Scan the entries below. Report each line where the string "screenshot" occurs.

Extracted information
- - - - -

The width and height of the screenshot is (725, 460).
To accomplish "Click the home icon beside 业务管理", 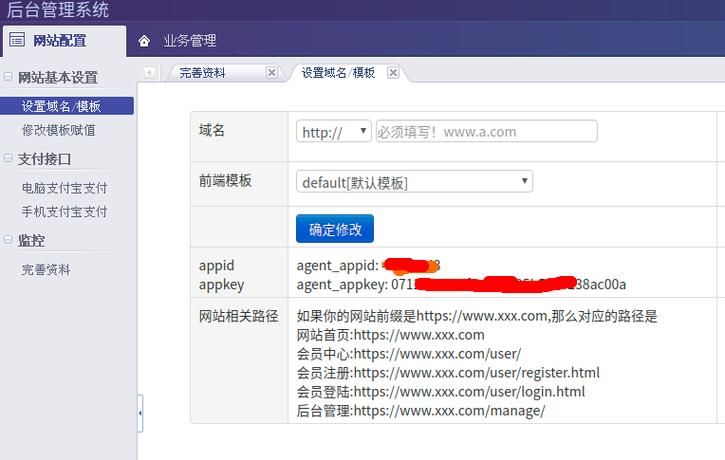I will tap(144, 41).
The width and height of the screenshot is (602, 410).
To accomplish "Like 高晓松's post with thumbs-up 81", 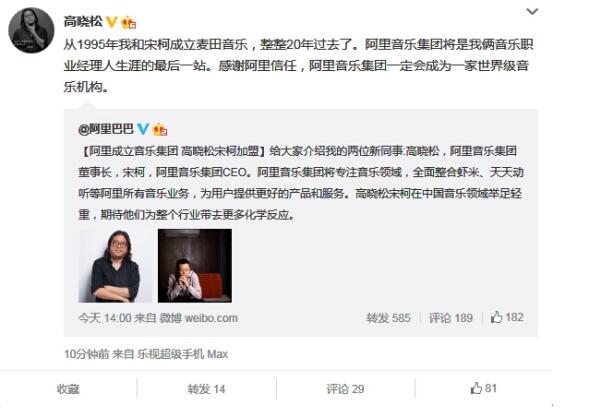I will [x=483, y=389].
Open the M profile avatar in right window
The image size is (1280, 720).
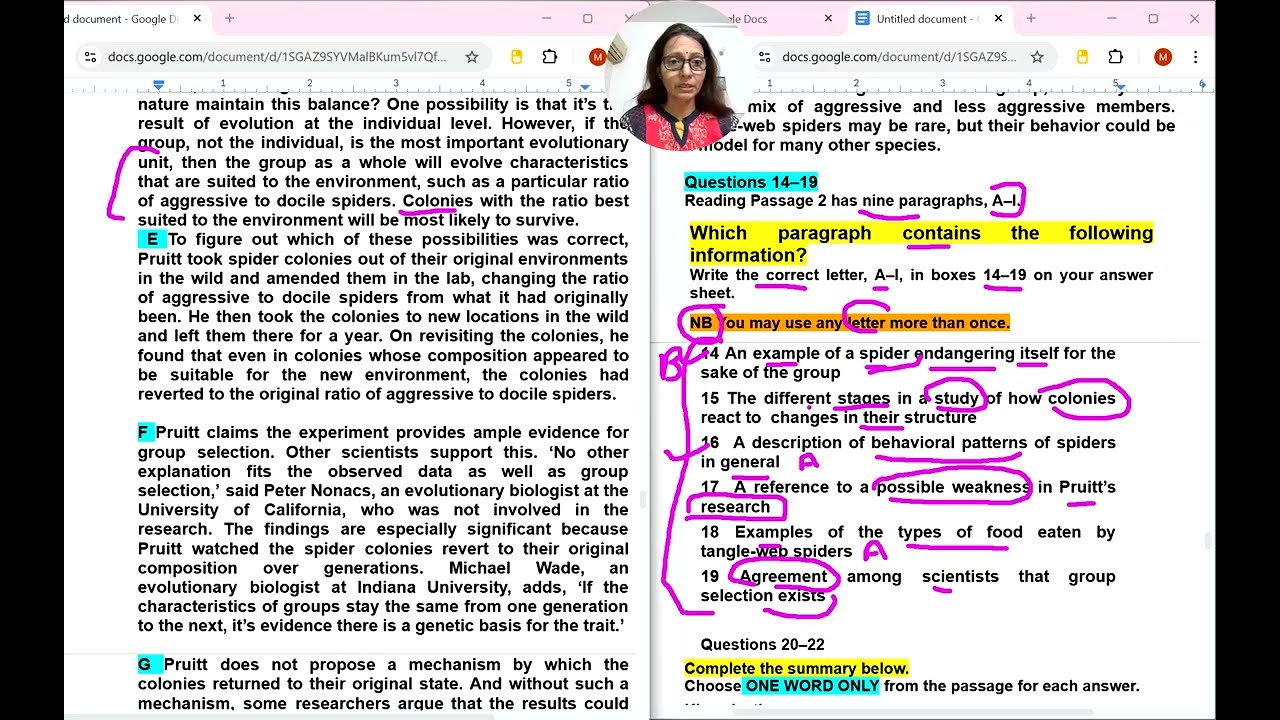(1162, 57)
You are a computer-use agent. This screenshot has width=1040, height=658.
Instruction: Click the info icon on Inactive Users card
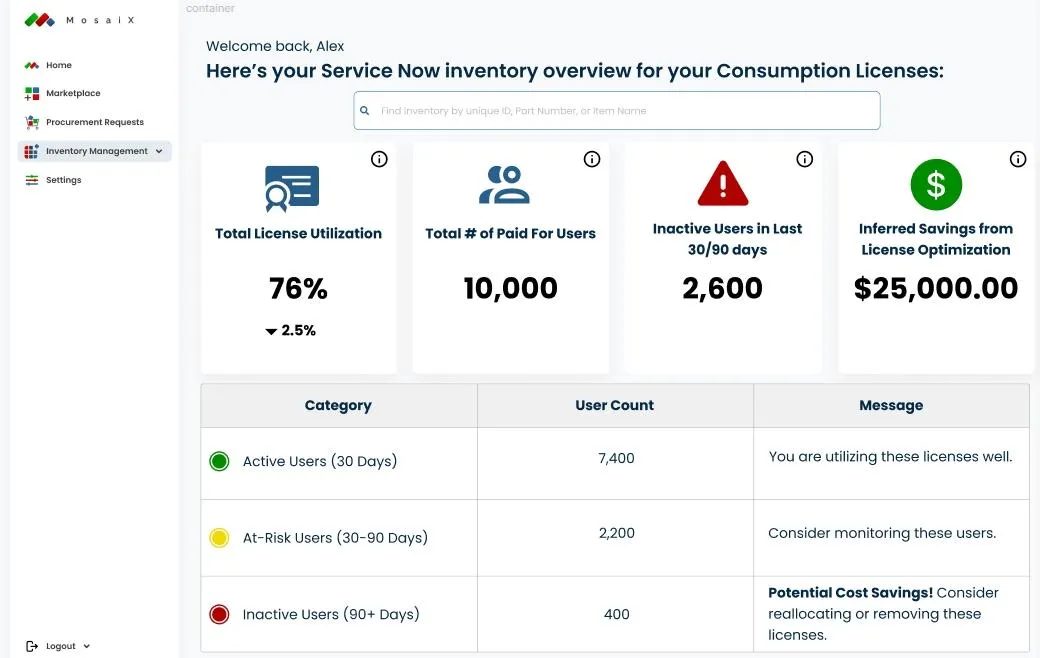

- - - - -

Problem solution
The width and height of the screenshot is (725, 460).
The width and height of the screenshot is (602, 410).
You are a computer-use agent. This screenshot has width=1040, height=658.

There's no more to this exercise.